**Task directions:**
Skip the pictures and restate, word for word, the lines from the one containing "This screenshot has width=628, height=409." to the end of the data below.
● ● ● ● ●
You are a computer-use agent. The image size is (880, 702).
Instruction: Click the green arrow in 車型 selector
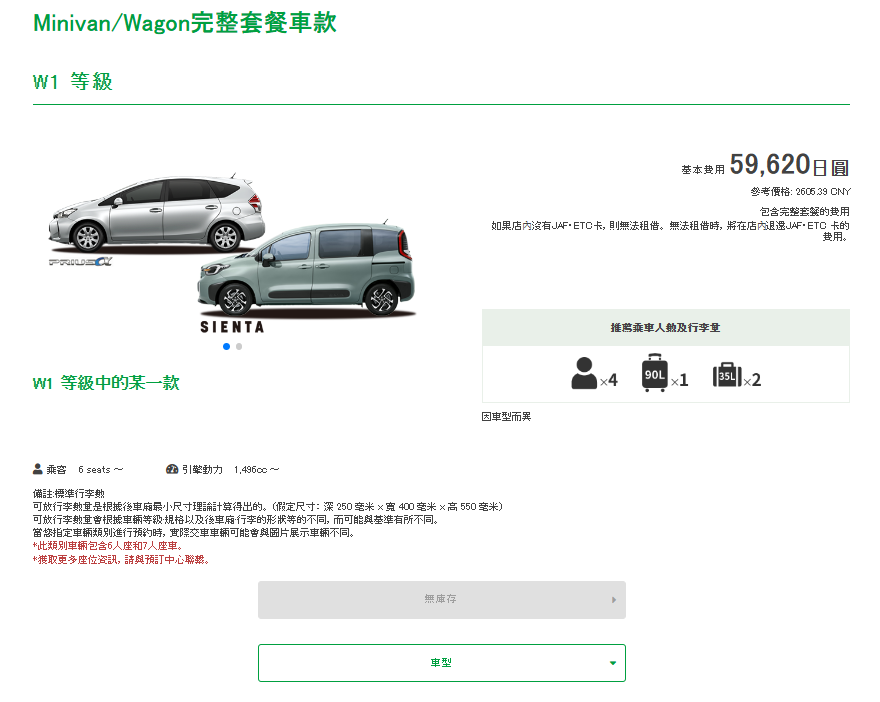[x=612, y=663]
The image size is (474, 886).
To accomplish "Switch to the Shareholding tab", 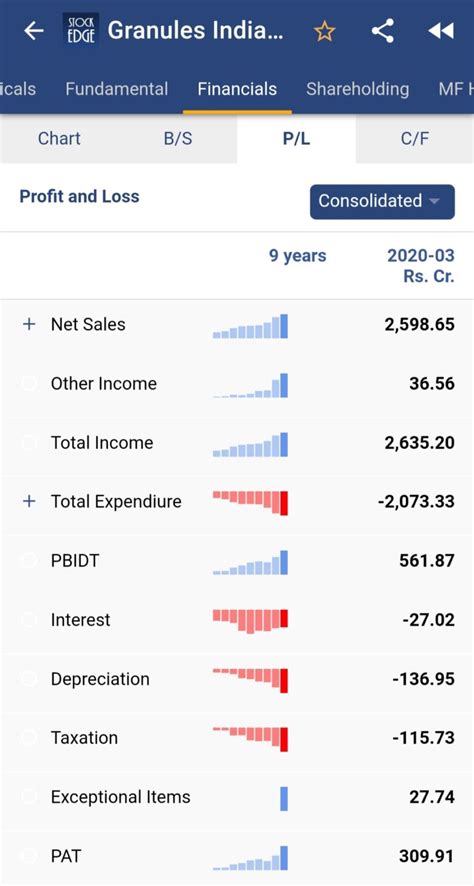I will coord(357,89).
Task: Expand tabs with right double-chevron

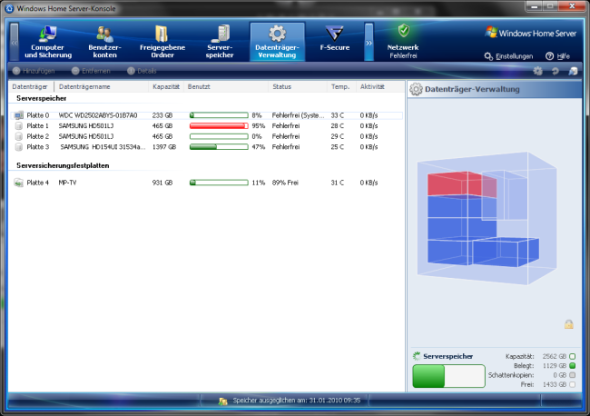Action: tap(369, 42)
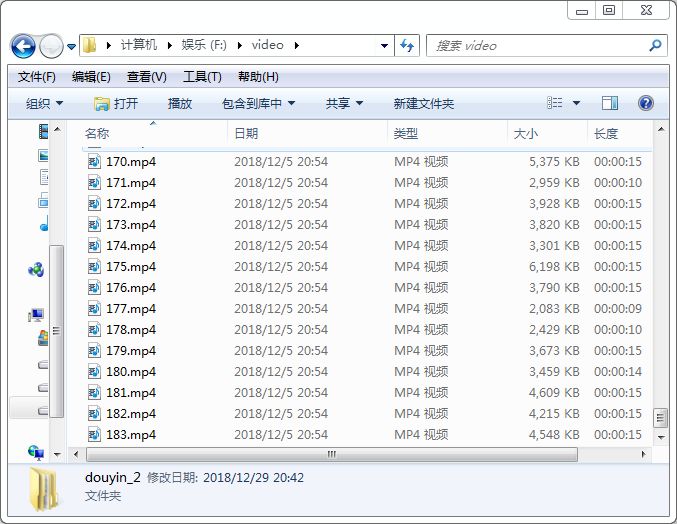Click the 播放 button
The height and width of the screenshot is (524, 677).
coord(180,104)
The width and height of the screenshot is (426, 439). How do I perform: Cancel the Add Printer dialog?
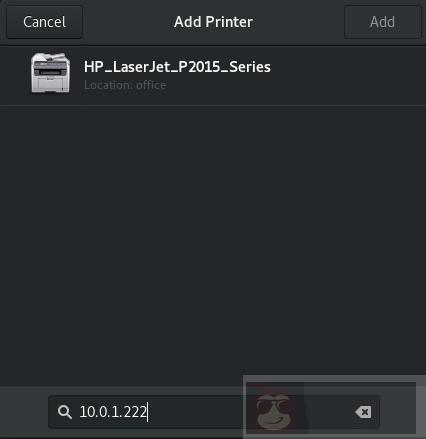44,22
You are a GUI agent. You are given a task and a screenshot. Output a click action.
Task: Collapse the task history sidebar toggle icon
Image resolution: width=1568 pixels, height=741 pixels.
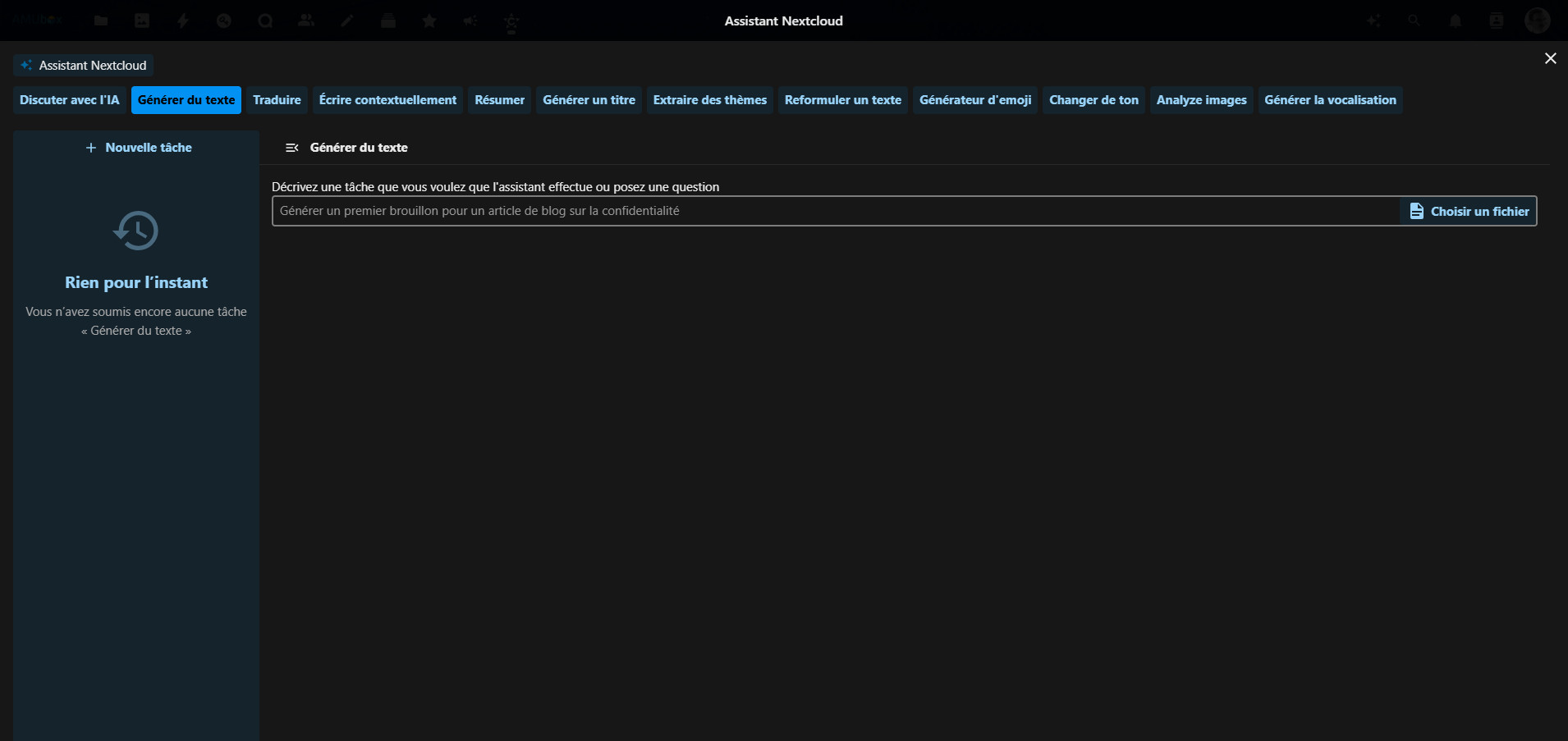click(x=291, y=148)
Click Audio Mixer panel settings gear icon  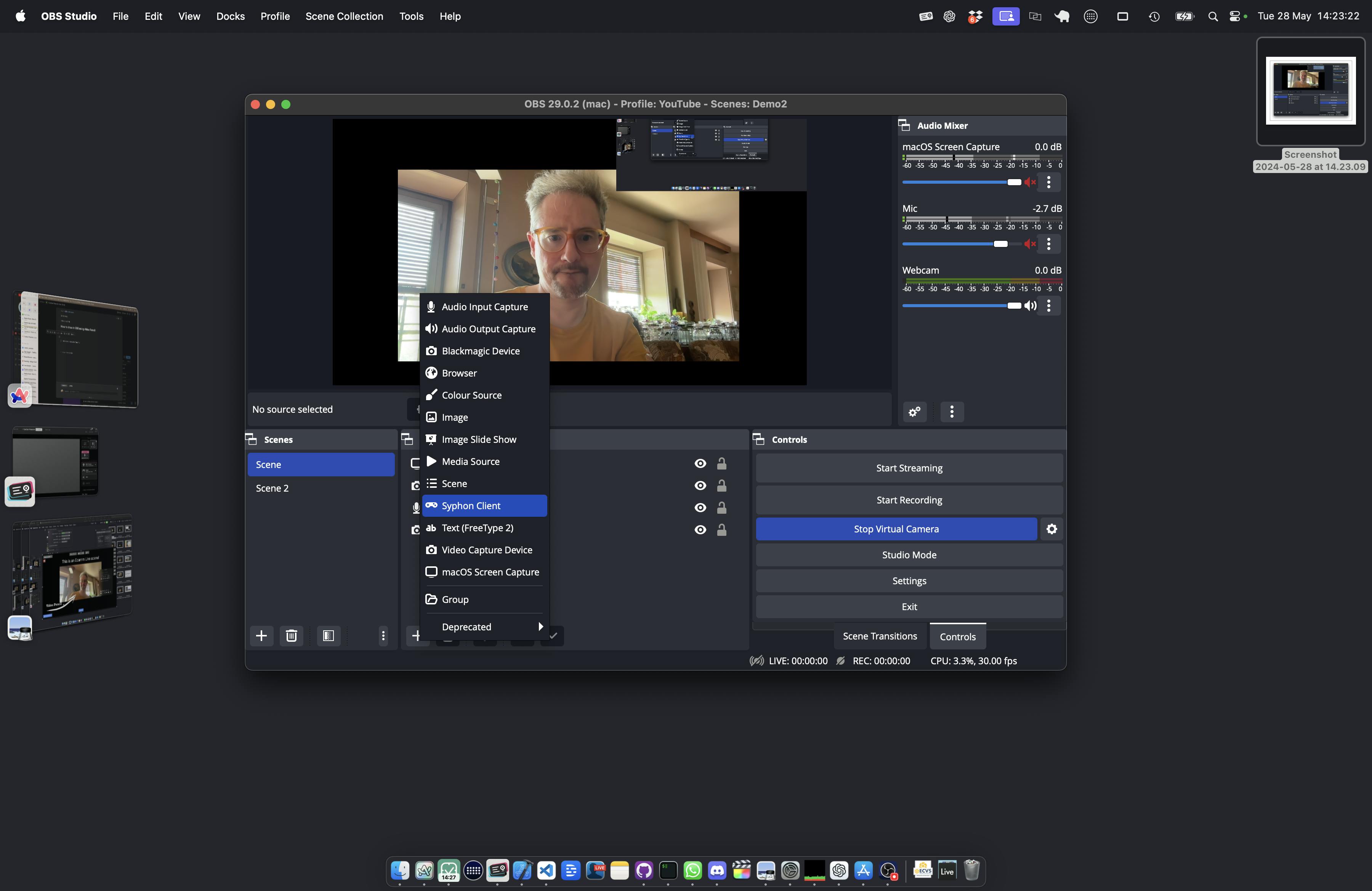912,411
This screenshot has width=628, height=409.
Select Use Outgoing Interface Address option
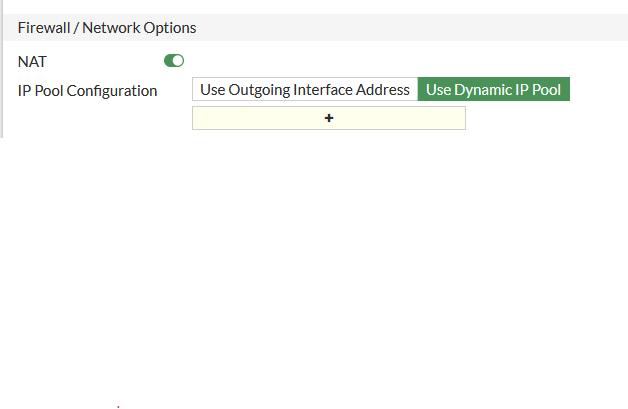305,90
● ● ● ● ●
**The completed task:**
This screenshot has width=628, height=409.
Select Use Outgoing Interface Address option
305,90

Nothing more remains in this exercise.